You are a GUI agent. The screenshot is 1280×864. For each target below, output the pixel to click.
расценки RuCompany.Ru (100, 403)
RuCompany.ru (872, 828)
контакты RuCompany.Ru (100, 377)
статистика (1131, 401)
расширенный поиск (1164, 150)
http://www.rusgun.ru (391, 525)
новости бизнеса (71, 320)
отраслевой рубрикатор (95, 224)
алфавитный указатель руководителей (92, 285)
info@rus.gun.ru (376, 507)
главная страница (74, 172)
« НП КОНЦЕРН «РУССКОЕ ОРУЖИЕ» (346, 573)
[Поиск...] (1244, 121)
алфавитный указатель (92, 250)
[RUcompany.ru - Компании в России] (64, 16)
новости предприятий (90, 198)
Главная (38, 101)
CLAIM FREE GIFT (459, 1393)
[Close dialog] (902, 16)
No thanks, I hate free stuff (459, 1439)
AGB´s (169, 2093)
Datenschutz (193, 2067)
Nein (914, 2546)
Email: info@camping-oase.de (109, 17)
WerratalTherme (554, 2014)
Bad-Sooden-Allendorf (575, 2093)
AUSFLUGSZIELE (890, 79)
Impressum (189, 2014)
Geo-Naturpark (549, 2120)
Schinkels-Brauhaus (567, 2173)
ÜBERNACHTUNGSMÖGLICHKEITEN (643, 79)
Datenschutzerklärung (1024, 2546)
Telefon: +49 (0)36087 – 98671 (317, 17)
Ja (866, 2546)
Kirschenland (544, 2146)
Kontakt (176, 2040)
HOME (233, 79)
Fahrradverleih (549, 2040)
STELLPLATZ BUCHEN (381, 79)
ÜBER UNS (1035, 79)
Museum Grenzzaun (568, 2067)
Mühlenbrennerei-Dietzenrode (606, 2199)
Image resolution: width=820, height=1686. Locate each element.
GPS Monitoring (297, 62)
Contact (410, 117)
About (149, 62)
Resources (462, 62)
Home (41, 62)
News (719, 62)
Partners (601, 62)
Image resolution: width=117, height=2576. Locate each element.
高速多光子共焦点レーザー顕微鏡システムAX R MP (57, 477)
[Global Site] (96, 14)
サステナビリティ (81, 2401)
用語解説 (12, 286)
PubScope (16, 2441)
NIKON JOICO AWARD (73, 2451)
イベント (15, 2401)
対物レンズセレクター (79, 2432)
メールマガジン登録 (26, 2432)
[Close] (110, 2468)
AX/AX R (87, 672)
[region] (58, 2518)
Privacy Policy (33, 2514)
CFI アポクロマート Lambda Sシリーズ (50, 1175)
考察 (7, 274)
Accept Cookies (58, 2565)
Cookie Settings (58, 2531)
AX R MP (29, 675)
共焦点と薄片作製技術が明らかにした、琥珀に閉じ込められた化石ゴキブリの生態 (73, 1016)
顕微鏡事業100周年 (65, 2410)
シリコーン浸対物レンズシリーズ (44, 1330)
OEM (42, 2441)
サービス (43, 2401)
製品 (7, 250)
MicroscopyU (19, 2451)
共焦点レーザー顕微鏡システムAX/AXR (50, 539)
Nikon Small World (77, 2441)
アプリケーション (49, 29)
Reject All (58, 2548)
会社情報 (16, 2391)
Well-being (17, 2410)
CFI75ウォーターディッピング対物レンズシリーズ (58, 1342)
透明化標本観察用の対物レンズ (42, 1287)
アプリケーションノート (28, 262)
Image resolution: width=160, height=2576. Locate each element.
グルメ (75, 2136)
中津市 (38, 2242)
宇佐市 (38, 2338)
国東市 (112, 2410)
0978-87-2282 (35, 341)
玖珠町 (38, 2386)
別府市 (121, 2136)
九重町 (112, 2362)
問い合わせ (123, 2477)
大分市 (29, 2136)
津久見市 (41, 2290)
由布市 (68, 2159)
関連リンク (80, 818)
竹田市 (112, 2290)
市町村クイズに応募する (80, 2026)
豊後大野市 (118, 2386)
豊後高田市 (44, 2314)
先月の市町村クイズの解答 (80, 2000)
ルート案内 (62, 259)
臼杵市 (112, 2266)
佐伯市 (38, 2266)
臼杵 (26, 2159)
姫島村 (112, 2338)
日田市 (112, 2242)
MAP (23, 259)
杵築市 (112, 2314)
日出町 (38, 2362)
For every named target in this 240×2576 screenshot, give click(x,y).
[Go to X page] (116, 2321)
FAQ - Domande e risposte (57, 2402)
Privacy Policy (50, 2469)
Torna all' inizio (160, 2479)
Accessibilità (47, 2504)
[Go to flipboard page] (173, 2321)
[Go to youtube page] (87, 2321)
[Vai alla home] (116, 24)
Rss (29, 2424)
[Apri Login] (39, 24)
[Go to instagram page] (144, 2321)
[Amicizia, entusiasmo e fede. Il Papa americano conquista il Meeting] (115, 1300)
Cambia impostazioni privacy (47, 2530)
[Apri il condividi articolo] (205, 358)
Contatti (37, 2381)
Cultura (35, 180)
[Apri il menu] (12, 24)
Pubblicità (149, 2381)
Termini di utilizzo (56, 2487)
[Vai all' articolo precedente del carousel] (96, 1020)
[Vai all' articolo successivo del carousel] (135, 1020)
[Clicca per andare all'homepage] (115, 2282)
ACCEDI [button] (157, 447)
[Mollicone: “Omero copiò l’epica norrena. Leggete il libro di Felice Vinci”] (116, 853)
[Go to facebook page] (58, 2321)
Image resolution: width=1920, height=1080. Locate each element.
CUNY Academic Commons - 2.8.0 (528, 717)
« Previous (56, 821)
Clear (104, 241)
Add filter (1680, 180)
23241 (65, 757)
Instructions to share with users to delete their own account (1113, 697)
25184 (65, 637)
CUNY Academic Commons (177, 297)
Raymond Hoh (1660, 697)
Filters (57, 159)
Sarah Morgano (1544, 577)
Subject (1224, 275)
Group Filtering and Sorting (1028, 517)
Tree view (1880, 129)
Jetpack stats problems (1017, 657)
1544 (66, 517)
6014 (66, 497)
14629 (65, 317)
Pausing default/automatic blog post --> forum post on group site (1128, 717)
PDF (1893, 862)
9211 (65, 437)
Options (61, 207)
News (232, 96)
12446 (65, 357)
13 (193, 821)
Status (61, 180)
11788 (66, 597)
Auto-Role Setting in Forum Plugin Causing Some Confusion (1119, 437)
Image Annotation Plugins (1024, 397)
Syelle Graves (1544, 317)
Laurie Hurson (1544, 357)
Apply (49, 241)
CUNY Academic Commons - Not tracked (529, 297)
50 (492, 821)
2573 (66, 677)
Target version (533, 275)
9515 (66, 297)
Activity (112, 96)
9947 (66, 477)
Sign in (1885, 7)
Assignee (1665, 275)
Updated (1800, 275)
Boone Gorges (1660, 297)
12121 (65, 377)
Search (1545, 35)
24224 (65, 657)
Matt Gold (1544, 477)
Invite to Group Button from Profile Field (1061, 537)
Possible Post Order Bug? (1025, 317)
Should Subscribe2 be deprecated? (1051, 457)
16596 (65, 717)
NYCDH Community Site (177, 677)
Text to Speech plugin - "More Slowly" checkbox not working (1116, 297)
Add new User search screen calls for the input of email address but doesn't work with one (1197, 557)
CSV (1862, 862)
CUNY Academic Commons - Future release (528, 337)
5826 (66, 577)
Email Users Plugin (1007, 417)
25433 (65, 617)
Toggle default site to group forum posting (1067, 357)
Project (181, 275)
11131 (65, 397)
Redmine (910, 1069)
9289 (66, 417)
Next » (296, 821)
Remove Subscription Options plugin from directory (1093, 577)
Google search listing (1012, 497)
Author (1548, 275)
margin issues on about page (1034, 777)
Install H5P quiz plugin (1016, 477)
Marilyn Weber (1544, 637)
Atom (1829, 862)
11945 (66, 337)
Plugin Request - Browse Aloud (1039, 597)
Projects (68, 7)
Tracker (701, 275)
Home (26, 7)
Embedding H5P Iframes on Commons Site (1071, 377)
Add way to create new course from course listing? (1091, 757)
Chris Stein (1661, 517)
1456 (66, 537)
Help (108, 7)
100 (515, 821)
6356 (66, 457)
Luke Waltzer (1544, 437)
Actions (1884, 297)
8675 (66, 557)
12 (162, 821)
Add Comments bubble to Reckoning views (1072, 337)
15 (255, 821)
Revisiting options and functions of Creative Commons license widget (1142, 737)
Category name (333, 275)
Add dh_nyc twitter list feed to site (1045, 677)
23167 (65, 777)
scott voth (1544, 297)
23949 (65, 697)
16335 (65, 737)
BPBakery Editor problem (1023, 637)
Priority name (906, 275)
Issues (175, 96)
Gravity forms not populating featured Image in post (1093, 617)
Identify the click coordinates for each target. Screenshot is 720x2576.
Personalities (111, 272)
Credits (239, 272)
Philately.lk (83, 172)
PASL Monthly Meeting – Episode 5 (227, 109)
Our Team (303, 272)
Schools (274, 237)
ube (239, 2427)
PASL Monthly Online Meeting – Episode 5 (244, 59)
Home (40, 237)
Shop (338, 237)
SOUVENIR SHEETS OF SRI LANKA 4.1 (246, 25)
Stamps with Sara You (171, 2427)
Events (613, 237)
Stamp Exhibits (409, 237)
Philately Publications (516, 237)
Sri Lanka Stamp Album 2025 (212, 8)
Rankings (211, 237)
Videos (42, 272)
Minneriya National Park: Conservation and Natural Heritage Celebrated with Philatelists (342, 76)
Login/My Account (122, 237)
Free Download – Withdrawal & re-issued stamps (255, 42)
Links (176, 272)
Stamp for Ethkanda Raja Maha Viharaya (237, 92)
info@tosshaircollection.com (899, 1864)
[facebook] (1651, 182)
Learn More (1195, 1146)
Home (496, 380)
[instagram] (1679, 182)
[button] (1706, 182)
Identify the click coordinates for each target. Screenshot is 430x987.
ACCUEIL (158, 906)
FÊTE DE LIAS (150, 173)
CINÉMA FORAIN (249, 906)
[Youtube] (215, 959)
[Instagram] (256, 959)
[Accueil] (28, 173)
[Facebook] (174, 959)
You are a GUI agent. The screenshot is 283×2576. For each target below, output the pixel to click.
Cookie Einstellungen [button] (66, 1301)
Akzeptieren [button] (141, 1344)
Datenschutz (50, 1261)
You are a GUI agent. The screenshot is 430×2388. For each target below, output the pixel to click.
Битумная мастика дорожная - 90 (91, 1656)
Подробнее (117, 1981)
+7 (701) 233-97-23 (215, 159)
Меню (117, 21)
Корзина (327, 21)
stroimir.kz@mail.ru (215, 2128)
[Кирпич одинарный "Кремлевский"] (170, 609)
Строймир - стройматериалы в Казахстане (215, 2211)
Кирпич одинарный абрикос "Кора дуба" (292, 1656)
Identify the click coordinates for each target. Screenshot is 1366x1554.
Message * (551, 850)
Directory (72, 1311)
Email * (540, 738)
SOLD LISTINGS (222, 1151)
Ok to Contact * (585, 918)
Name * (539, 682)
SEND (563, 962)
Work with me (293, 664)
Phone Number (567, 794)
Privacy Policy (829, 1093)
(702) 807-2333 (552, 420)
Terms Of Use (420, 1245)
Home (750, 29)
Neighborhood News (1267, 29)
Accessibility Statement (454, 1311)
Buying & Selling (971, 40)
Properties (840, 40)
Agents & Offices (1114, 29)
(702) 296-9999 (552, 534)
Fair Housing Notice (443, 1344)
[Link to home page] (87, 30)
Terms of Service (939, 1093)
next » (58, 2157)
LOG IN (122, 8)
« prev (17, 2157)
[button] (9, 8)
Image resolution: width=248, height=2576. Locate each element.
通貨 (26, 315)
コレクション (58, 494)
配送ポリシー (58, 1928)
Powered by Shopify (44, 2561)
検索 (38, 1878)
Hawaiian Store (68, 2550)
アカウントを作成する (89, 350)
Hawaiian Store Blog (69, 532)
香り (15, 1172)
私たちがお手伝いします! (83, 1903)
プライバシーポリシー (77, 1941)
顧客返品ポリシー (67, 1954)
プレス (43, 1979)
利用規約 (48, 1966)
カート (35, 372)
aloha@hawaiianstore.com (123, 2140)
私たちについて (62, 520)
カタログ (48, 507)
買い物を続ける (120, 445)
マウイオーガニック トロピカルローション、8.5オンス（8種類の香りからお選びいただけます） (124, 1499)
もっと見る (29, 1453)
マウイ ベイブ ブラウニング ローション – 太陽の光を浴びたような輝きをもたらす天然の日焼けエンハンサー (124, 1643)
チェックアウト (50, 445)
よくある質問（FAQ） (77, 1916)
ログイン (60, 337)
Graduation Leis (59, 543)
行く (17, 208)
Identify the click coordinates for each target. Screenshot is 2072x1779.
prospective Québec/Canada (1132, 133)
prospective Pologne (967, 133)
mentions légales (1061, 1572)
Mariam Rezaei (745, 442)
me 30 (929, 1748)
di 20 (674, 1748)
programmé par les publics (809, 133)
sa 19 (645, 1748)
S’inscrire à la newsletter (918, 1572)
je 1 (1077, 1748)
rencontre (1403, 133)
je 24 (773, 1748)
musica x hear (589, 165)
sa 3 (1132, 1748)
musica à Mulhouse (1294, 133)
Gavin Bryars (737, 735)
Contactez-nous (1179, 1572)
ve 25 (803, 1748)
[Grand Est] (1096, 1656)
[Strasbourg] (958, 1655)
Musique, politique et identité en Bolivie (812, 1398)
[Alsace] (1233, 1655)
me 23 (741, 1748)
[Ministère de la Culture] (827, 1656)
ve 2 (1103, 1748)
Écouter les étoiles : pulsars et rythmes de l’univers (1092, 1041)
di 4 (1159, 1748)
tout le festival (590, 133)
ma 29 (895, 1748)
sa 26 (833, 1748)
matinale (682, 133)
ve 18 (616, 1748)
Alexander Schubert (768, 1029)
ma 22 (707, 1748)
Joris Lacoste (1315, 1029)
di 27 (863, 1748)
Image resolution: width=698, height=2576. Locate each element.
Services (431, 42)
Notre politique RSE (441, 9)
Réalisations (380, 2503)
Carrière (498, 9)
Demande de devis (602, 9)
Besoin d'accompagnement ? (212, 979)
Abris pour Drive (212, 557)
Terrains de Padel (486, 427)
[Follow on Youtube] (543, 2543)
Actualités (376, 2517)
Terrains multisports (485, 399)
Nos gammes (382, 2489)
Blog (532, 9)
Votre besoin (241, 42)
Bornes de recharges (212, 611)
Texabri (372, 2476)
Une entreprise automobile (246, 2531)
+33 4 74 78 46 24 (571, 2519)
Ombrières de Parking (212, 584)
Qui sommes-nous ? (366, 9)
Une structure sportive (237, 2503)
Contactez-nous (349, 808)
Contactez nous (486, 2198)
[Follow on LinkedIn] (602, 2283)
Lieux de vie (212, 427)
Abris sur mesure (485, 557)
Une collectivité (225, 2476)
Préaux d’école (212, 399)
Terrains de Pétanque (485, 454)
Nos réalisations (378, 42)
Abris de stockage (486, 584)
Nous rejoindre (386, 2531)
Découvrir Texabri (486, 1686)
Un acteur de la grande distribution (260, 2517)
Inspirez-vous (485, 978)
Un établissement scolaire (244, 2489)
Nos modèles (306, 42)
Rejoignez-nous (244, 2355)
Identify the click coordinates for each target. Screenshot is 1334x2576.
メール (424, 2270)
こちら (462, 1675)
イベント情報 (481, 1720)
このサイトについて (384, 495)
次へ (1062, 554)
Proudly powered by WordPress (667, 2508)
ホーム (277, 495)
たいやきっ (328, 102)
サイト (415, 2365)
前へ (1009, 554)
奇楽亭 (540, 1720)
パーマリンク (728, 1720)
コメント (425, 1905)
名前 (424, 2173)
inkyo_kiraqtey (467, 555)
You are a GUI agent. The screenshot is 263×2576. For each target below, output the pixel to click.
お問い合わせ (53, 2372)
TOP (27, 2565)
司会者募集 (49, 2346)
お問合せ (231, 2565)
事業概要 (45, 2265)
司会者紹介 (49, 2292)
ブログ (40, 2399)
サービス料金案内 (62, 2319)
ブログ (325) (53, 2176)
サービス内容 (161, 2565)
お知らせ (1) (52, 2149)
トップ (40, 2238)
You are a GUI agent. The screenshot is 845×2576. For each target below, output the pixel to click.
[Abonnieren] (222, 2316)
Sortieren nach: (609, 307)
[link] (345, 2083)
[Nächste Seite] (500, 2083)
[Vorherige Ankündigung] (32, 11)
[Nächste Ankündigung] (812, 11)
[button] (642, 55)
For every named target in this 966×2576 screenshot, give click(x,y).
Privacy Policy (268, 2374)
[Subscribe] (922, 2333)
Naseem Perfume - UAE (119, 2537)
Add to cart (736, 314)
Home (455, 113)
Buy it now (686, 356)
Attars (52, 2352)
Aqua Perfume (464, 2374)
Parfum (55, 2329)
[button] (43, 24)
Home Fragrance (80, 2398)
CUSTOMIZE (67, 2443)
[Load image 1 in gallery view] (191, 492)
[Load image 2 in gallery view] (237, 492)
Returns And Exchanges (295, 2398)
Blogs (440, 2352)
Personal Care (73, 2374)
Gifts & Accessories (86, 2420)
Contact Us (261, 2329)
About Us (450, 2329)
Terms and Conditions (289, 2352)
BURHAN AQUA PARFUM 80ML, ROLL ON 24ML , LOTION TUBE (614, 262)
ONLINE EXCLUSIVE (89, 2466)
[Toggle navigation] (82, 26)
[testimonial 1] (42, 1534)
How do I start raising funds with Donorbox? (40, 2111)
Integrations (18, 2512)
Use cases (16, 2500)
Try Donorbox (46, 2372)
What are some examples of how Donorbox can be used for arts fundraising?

══════════

## Activity
Set down, exactly as they stand above, the lines starting with the line with "Actualités (376, 2517)" and going on through the line with "Lieux de vie (212, 427)", and no others.

## Worked solution
Actualités (376, 2517)
Terrains multisports (485, 399)
Nos gammes (382, 2489)
Blog (532, 9)
Votre besoin (241, 42)
Bornes de recharges (212, 611)
Texabri (372, 2476)
Une entreprise automobile (246, 2531)
+33 4 74 78 46 24 (571, 2519)
Ombrières de Parking (212, 584)
Qui sommes-nous ? (366, 9)
Une structure sportive (237, 2503)
Contactez-nous (349, 808)
Contactez nous (486, 2198)
[Follow on LinkedIn] (602, 2283)
Lieux de vie (212, 427)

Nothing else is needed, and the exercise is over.